State Space Model의 표현력에 대한 연구. (https://arxiv.org/abs/2404.08819, https://arxiv.org/abs/2405.17394) 여기에서는 각 스텝의 Transition 행렬을 스텝마다 다르게 만드는 방법으로 접근했네요.
최근에 RWKV-7도 비슷한 문제를 이야기하던데 RWKV-7은 Test Time Train을 사용했군요. (https://github.com/BlinkDL/RWKV-LM)
A study on the expressive power of state space models (https://arxiv.org/abs/2404.08819, https://arxiv.org/abs/2405.17394). This research approaches the problem by using different transition matrices for each step.
Recently, RWKV-7 also addressed a similar issue, but it used test-time training instead (https://github.com/BlinkDL/RWKV-LM).
#state-space-model
Multi-matrix Factorization Attention
(Jingcheng Hu, Houyi Li, Yinmin Zhang, Zili Wang, Shuigeng Zhou, Xiangyu Zhang, Heung-Yeung Shum)

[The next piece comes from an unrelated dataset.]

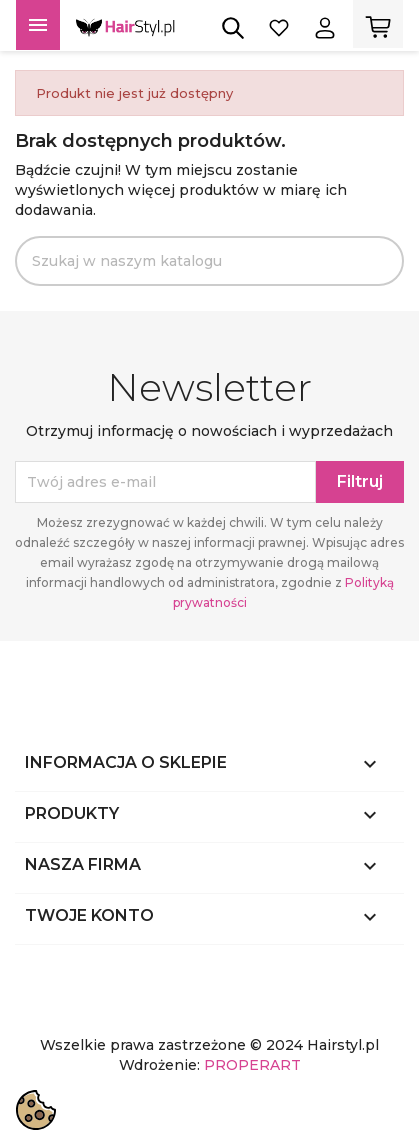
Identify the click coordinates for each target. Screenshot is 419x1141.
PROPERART (252, 1065)
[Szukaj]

We propose novel attention architectures, Multi-matrix Factorization Attention (MFA) and MFA-Key-Reuse (MFA-KR). Existing variants for standard Multi-Head Attention (MHA), including SOTA methods like MLA, fail to maintain as strong performance under stringent Key-Value cache (KV cache) constraints. MFA enhances model capacity by efficiently scaling up both the number and dimension of attention heads through low-rank matrix factorization in the Query-Key (QK) circuit. Extending MFA, MFA-KR further reduces memory requirements by repurposing the key cache as value through value projection re-parameterization. MFA's design enables strong model capacity when working under tight KV cache budget, while MFA-KR is suitable for even harsher KV cache limits with minor performance trade-off. Notably, in our extensive and large-scale experiments, the proposed architecture outperforms MLA and performs comparably to MHA, while reducing KV cache usage by up to 56% and 93.7%, respectively.
DeepSeek-V3 덕에 MLA에 대한 주목도 좀 더 늘어난 느낌이군요. MLA에서 Key/Value에 대한 Up projection 행렬을 합쳐놓은 형태네요.
Thanks to DeepSeek-V3, it seems that attention on MLA has increased a bit more. This method appears to be a form where the up-projection matrices for key and value in MLA are combined.